A Diretoria de Ensino de Santos diz que os alunos dessas unidades serão remanejados e que o fechamento se deve à queda 6% no número de matrículas. O Sindicato dos Professores no Ensino Oficial do Estado de São Paulo (Apeoesp) contesta. “Tem demanda, sim. Temos mais 6 mil alunos fora da escola na Baixada”, diz a diretora regional da Apeoesp Sônia Maciel.

A presidenta de entidade, Maria Izabel Noronha, a Bebel, diz que em vez de buscar atender essa demanda, o governador Geraldo Alckmin “brinca” de fechar escolas. “Isso é um absurdo”, classificou. 

Os secundaristas prometem intensificar mobilizações e retomar a onda de ocupações, como há dois anos, se o governo não suspender o fechamento de salas de aulas e de escolas inteiras. 

Uma das unidades ameaçadas de fechamento é Cleóbulo Amazonas Duarte, que fica ao lado da Diretoria de Ensino de Santos.

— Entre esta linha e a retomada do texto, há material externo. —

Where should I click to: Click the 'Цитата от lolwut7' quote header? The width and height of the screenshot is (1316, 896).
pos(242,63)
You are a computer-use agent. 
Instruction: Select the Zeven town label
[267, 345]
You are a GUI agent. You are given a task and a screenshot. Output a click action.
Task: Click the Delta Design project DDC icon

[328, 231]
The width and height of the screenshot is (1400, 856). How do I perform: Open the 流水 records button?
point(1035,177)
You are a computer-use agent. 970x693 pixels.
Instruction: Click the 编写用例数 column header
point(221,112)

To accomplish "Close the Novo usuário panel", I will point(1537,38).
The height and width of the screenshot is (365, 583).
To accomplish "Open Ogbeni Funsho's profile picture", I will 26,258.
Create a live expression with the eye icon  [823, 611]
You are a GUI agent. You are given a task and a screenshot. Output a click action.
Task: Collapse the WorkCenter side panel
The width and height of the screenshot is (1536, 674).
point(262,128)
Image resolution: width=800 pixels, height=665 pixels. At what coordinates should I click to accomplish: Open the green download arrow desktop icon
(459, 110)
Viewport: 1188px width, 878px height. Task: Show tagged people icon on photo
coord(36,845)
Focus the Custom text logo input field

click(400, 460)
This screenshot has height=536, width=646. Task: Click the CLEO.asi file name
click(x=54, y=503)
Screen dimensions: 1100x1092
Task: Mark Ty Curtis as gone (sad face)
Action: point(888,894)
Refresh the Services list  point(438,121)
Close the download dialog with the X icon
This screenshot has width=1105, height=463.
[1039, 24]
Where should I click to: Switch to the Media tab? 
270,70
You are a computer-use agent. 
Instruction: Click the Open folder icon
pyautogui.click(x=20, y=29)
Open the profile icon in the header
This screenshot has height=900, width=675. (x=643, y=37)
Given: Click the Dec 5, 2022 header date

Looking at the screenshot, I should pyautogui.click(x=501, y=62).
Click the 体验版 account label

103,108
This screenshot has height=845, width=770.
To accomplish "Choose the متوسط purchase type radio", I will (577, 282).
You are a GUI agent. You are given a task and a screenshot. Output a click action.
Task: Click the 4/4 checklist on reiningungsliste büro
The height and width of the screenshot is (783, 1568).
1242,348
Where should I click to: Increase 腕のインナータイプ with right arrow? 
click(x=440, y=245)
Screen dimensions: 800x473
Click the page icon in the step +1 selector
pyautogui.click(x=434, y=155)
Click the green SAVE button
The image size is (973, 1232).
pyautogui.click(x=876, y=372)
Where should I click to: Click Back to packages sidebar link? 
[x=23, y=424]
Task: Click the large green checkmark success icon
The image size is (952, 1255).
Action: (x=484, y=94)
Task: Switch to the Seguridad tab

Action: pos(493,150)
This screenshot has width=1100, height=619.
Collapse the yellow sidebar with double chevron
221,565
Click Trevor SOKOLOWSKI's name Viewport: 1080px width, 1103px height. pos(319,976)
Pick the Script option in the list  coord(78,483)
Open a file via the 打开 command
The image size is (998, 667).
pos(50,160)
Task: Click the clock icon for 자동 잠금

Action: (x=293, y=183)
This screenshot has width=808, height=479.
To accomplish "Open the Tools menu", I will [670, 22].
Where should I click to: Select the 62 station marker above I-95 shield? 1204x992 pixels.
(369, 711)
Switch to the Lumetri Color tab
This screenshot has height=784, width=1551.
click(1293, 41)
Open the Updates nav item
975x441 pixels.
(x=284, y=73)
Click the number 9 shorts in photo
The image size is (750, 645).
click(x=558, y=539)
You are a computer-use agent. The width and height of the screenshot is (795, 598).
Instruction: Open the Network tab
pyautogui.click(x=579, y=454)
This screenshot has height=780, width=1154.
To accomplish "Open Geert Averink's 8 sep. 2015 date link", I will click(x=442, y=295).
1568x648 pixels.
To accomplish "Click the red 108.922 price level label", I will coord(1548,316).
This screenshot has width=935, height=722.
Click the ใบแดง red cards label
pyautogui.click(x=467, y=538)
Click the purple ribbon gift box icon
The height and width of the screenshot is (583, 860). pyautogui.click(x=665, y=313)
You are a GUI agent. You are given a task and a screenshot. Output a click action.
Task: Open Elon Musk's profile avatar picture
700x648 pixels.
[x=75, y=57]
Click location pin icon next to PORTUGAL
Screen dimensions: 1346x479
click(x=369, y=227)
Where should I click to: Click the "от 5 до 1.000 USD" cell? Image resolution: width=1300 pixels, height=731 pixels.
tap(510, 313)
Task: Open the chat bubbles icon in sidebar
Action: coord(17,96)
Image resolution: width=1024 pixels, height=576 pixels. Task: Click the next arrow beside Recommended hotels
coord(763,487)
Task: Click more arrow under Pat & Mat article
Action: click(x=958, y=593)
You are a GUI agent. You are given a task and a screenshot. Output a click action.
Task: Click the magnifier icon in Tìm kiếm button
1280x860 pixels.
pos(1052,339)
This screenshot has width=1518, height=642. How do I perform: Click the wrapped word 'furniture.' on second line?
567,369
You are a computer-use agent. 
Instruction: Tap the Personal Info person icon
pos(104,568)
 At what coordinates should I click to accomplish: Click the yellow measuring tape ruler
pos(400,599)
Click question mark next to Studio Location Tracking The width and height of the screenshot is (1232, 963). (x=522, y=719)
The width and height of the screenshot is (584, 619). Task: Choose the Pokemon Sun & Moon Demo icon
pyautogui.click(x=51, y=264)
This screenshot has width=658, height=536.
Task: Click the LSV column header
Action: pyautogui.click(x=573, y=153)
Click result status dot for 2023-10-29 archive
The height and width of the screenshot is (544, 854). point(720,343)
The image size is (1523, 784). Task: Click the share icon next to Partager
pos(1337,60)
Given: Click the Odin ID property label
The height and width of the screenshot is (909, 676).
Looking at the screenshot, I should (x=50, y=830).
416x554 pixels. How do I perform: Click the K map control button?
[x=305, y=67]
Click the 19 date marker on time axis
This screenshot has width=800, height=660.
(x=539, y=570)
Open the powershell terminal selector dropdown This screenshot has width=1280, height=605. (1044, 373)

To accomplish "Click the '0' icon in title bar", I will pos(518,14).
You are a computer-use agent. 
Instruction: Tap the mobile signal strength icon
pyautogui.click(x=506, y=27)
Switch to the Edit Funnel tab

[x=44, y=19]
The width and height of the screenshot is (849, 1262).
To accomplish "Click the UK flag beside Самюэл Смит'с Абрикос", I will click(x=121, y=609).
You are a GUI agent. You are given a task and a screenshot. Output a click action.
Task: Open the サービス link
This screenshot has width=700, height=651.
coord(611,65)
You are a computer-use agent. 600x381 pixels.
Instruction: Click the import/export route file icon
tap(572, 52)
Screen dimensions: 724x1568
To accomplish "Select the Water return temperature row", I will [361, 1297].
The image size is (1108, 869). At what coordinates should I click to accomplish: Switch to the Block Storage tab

Atualmente, a escola conta com cerca de 250 alunos. Eram 750, quando o governo decidiu pelo fechamento dos turnos da tarde e noite. 

“Estamos mobilizando cada vez mais estudantes, a Baixada Santista em geral, para estar presente nesses atos. Já se ouve uma própria iniciativa dos estudantes, do grêmio estudantil, que fala em uma possível ocupação, caso deem continuidade a esse processo”, diz o estudante Hector Batista, da escola Cleóbulo Amazonas Duarte.

Em 2015, o governo Alckmin tentou impor a dita “reorganização”, que pretendia fechar 94 escolas e remanejar alunos em outras 700. A reorganização foi barrada após os estudantes ocuparem centenas de escolas em uma onda de resistência que se alastrou por todo o estado.

“O governador tem que ajudar, e não fechar as escolas. O que é que ele quer da vida? Que as ruas se encham de mais crianças soltas, fumando droga, roubando? É isso que o governo quer?”, questiona a cozinheira aposentada Marinete Bezerra.

A Apeoesp criou em seu site um espaço para que qualquer pessoa possa denunciar o fechamento de classes e de unidades.